**TASK DETAILS**: Extract from the entries below the lines that begin with the one containing "This screenshot has width=965, height=543." and end with the one containing "coord(115,147)", with both of those lines included. Copy them character for character.

**THE INPUT**:
[BEGIN]

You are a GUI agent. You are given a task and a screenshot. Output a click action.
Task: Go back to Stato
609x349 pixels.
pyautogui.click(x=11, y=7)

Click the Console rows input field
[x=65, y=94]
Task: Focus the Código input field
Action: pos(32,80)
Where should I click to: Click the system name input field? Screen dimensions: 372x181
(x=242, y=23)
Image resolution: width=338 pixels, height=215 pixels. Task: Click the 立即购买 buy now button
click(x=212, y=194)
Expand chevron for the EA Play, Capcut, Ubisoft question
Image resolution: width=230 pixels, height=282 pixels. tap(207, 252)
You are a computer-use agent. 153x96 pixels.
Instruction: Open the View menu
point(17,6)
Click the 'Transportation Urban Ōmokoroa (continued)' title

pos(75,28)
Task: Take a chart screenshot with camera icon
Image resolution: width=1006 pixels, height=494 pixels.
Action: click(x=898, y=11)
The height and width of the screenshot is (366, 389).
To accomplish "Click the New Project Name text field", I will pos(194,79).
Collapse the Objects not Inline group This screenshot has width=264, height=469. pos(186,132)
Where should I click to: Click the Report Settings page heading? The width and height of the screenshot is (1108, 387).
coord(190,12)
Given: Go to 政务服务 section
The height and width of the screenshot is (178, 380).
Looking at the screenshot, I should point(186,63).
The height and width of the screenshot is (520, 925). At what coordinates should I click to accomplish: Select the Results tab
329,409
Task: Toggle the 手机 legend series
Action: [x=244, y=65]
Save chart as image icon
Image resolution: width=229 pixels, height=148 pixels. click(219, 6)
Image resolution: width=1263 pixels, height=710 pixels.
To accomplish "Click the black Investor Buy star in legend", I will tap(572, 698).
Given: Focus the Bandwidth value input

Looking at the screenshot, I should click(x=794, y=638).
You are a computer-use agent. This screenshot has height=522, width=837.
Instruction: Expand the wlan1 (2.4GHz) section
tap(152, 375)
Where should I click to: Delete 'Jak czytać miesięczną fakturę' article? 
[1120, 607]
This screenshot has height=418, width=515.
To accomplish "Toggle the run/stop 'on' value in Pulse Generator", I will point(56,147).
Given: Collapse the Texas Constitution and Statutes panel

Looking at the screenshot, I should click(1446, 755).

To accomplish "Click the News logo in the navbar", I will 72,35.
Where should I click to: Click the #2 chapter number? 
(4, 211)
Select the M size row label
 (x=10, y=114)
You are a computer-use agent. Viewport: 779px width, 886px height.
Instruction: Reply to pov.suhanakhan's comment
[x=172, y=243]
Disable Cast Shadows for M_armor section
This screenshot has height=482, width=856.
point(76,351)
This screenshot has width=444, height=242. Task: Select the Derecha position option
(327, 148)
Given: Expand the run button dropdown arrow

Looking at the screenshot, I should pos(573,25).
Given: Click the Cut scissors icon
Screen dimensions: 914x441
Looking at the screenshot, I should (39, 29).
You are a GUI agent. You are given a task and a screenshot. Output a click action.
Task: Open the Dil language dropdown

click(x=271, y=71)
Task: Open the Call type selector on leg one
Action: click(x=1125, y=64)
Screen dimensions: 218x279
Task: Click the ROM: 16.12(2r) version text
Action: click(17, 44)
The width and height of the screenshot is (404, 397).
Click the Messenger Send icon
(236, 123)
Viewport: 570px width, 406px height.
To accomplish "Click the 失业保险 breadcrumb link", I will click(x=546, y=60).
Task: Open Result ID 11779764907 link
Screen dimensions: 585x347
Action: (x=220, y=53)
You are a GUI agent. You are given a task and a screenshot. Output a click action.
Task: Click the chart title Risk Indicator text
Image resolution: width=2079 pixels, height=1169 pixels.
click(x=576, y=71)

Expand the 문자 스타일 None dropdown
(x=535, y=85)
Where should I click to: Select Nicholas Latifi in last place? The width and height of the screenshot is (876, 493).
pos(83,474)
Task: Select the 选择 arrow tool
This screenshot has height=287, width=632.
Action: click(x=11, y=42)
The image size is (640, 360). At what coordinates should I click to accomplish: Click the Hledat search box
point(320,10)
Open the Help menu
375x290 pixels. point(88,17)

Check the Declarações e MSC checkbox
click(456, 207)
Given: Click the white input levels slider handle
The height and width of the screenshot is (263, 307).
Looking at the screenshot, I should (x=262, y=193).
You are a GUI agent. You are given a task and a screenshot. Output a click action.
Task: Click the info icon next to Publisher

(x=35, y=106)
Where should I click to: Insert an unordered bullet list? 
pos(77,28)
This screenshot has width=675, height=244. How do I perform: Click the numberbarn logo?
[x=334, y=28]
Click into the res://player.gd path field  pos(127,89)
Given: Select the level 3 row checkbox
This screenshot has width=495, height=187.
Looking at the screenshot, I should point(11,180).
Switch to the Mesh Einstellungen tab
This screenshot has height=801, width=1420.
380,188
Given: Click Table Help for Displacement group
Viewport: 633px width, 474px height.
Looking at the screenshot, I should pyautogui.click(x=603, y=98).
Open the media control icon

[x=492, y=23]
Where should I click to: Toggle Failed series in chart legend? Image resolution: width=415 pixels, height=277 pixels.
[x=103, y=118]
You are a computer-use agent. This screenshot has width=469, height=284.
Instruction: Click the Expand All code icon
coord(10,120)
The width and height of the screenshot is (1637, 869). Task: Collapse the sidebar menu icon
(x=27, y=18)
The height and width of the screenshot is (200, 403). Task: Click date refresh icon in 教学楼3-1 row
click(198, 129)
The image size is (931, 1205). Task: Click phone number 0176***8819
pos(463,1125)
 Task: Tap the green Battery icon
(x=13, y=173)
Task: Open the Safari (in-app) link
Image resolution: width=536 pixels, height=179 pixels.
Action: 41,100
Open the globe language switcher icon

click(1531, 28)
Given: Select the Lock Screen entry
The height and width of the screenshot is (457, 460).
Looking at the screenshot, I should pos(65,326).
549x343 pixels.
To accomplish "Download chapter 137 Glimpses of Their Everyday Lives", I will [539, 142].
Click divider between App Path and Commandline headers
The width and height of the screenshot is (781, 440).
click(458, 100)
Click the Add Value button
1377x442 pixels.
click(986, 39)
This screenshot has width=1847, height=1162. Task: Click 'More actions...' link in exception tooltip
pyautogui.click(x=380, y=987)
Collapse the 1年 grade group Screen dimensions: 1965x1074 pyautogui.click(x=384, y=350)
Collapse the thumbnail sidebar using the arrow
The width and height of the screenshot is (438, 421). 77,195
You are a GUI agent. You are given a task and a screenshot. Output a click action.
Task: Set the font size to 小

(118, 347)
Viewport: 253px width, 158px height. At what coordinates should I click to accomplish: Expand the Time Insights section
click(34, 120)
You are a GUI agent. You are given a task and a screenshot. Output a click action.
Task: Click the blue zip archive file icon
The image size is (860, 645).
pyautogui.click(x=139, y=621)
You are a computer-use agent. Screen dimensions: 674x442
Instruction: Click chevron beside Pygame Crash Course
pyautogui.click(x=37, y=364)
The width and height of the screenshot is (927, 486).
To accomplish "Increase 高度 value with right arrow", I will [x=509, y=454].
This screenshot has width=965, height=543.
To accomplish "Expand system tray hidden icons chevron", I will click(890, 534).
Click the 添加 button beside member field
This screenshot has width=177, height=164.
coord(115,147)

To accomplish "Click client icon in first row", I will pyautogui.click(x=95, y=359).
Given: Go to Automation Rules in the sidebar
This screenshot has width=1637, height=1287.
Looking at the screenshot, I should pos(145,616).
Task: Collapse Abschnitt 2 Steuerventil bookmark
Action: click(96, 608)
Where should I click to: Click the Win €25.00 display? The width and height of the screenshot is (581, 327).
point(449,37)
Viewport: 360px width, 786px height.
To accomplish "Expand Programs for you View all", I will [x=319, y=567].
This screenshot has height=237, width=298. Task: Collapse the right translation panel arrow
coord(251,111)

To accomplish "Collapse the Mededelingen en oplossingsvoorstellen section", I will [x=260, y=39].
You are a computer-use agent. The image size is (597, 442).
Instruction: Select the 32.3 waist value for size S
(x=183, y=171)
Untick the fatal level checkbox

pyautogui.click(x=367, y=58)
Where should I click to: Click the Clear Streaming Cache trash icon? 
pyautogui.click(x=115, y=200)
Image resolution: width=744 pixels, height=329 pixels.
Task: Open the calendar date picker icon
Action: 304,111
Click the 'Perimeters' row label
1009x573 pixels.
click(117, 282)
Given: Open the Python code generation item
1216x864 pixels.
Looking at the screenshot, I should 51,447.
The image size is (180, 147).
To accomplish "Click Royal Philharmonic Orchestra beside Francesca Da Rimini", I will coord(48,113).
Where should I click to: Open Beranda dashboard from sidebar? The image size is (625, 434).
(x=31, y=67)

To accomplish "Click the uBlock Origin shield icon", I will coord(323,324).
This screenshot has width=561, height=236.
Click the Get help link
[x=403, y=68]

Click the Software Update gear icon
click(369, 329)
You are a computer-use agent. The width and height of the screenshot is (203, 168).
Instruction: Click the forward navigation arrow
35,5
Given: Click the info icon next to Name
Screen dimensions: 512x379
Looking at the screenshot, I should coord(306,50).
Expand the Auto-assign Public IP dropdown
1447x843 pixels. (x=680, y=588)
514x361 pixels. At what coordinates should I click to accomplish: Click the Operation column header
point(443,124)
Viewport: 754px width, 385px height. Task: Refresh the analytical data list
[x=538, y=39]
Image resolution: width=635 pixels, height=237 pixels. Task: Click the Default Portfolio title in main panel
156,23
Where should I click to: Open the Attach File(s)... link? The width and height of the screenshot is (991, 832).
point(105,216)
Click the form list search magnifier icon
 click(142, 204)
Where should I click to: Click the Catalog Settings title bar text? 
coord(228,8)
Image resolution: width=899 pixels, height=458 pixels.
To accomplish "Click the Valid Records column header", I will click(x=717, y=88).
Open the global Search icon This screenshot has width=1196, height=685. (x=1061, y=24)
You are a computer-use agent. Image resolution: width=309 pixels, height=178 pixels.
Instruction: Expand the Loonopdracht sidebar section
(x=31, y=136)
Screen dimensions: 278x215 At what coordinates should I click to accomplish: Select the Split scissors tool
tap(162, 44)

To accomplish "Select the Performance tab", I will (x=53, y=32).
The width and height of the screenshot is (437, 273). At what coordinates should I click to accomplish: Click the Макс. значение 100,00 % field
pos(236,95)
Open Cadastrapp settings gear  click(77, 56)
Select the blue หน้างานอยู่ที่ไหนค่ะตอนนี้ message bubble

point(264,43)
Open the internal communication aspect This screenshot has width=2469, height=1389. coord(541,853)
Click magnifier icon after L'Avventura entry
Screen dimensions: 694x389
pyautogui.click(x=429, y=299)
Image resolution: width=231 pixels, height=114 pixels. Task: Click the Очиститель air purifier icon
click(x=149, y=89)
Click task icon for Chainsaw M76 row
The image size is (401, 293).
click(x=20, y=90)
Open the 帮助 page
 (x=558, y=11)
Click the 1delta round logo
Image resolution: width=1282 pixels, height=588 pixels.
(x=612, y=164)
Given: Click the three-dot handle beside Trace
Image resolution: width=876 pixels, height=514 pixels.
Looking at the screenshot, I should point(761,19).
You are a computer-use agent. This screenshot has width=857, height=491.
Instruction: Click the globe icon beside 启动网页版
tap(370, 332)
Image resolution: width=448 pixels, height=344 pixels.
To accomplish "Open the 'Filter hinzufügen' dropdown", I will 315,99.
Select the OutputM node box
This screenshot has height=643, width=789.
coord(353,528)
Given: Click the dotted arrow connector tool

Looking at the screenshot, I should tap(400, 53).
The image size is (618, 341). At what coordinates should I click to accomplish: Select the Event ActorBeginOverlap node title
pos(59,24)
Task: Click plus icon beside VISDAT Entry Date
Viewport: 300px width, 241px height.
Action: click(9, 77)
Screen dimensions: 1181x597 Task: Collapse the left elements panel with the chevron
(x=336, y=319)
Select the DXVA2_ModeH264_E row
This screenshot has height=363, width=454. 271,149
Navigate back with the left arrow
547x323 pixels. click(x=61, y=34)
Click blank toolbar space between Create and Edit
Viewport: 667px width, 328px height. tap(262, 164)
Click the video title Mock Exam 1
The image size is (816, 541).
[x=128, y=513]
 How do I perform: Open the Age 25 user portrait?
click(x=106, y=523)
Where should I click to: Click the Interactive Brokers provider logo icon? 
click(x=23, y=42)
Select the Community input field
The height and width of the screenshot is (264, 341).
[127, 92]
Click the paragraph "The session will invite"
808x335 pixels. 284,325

[END]

**SOLUTION**:
This screenshot has width=965, height=543.
To accomplish "Expand system tray hidden icons chevron", I will click(890, 534).
Click the 添加 button beside member field
This screenshot has width=177, height=164.
coord(115,147)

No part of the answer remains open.